=== PROBLEMS AND TASKS ===
a. According to the aerospace sales text, what share of total sales comes from the defense market?
b. Reproduce word for word the lines of the entries starting at the line containing "Identify the location of time-axis: 2023" and ending at the line containing "I want to click on text: 2.", both included.

___ TEXT SHOWN

We predominantly serve customers in the commercial, regional, business jet and general aviation aftermarket, which accounts for approximately 40% of total sales; the commercial aerospace OEM market, comprising large commercial transport manufacturers and regional and business jet manufacturers, which accounts for approximately 25% of total sales; and the defense market, which accounts for approximately 32% of total sales. Non-aerospace sales comprise approximately 3% of our total sales.

The commercial aerospace industry, including the aftermarket and OEM market, is impacted by the health of the global economy and geo-political events around the world. The commercial aerospace industry had shown strength with increases in revenue passenger miles, or RPMs, between 2003 and 2008, as well as increases in OEM production and backlog, however, the global economic downturn, airline capacity reductions and concerns over the financial credit markets have negatively impacted the commercial aerospace industry causing RPMs to decline slightly in 2009. The defense aerospace market is dependent on government budget constraints, the timing of orders and the extent of global conflicts. It is not necessarily affected by general economic conditions that affect the commercial aerospace industry.

______
___ EXERCISE INPUT

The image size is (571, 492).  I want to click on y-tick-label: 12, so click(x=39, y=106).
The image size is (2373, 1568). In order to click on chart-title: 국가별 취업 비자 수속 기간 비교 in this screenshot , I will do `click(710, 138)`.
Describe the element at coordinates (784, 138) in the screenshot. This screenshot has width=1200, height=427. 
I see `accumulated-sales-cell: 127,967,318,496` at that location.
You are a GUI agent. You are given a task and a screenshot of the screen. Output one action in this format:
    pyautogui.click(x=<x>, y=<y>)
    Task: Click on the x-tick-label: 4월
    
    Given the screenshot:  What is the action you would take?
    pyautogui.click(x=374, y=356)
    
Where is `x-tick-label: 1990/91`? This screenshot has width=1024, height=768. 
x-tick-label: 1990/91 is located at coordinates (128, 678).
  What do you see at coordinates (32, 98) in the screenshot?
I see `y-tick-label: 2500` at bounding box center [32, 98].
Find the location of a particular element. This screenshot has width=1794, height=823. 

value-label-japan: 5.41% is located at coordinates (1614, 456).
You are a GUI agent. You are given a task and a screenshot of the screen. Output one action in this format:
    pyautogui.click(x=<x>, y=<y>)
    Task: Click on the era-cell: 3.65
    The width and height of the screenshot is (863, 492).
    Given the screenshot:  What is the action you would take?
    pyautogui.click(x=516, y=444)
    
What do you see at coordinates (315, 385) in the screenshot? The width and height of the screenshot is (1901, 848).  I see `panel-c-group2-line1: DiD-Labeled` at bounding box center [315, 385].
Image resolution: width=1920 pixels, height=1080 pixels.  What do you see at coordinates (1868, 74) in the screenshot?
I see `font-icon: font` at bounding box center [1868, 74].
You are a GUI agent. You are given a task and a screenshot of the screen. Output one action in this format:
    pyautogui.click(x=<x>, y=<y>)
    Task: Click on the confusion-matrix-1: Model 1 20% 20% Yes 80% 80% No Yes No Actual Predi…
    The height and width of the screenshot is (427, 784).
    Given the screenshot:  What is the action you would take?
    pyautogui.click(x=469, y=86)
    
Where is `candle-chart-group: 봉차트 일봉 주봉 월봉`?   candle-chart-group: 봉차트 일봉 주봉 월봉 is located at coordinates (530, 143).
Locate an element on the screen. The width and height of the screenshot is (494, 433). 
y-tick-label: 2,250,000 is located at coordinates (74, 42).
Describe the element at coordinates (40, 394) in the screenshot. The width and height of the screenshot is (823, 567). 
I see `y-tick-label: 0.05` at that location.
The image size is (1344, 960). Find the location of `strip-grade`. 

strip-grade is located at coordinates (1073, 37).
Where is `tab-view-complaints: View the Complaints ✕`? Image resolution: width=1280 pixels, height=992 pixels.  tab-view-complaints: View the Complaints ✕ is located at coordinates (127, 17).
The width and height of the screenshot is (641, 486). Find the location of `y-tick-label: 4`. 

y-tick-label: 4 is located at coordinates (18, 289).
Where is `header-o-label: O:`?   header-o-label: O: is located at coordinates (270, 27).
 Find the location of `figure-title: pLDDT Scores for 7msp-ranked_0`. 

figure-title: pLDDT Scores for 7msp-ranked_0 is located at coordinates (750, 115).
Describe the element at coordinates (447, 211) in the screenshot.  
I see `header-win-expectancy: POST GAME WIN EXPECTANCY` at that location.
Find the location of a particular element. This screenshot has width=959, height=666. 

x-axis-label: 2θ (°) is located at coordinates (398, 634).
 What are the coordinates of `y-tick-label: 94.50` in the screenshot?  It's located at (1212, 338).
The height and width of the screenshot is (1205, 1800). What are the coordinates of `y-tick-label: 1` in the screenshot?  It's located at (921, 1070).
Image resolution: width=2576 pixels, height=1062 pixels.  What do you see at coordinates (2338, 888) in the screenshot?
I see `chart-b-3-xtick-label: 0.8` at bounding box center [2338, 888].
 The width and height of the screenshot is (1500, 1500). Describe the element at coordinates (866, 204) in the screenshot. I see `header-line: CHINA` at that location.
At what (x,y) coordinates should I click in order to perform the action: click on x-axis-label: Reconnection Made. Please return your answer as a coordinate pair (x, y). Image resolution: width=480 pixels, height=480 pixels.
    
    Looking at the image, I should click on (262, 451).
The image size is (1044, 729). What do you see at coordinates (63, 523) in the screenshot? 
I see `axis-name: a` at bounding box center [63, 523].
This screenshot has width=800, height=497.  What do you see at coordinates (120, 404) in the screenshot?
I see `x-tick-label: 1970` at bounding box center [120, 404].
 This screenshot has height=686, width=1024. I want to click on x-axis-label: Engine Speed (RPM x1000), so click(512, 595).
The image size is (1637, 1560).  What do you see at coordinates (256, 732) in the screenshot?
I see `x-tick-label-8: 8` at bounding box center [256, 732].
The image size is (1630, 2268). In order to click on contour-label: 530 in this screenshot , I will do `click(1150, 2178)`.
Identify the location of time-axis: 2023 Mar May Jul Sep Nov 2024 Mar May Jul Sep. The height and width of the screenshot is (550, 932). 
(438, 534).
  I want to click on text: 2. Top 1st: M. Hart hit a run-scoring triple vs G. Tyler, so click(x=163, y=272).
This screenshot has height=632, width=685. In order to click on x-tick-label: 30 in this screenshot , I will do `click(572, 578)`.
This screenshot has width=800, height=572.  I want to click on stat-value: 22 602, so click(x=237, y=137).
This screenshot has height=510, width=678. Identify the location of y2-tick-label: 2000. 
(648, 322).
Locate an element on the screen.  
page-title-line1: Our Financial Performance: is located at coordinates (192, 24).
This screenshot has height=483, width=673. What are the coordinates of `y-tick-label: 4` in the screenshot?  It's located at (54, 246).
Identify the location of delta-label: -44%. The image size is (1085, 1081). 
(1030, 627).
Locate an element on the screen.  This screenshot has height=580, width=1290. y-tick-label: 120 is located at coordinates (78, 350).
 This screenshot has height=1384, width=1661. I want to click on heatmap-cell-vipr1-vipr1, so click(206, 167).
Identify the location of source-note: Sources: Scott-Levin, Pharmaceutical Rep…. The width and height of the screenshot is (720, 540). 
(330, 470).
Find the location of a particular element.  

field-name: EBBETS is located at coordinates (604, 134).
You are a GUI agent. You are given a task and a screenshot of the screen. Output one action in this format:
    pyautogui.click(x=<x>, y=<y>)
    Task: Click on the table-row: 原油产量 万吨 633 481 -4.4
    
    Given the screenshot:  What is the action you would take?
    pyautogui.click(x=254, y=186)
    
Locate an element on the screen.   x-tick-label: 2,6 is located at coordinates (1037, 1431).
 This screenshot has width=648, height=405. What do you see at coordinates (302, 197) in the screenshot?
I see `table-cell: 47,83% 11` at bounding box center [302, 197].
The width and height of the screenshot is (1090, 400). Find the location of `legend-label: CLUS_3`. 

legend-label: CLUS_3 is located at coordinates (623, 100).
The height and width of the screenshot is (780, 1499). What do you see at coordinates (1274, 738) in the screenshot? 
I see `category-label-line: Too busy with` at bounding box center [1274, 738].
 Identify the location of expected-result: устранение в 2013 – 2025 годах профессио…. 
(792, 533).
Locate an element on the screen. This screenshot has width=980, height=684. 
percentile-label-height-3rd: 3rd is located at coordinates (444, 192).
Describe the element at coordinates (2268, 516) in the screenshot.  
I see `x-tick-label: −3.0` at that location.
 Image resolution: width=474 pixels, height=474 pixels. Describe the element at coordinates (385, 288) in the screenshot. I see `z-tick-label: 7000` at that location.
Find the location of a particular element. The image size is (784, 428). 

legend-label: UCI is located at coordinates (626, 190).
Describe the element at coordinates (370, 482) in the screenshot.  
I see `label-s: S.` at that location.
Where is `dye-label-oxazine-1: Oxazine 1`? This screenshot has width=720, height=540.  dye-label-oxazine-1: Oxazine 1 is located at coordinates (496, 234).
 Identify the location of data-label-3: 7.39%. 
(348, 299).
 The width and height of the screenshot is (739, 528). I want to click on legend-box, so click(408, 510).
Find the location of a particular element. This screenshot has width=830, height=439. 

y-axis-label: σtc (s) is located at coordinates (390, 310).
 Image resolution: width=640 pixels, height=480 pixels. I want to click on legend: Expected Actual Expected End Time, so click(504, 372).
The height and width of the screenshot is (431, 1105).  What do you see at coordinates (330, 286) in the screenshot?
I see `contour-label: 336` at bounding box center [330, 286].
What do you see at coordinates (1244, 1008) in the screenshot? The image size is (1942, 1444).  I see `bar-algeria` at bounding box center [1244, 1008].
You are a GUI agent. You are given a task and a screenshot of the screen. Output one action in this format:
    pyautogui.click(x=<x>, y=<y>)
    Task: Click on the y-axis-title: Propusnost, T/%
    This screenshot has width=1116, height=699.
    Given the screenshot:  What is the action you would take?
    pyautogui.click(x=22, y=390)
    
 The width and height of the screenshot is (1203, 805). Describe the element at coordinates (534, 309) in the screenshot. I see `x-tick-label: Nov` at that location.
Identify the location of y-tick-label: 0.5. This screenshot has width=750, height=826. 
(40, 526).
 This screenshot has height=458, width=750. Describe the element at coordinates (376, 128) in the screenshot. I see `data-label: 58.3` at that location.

______

=== SOLVED PROBLEMS ===
a. Approximately 32%.

b.
Identify the location of time-axis: 2023 Mar May Jul Sep Nov 2024 Mar May Jul Sep. The height and width of the screenshot is (550, 932). 
(438, 534).
  I want to click on text: 2. Top 1st: M. Hart hit a run-scoring triple vs G. Tyler, so click(x=163, y=272).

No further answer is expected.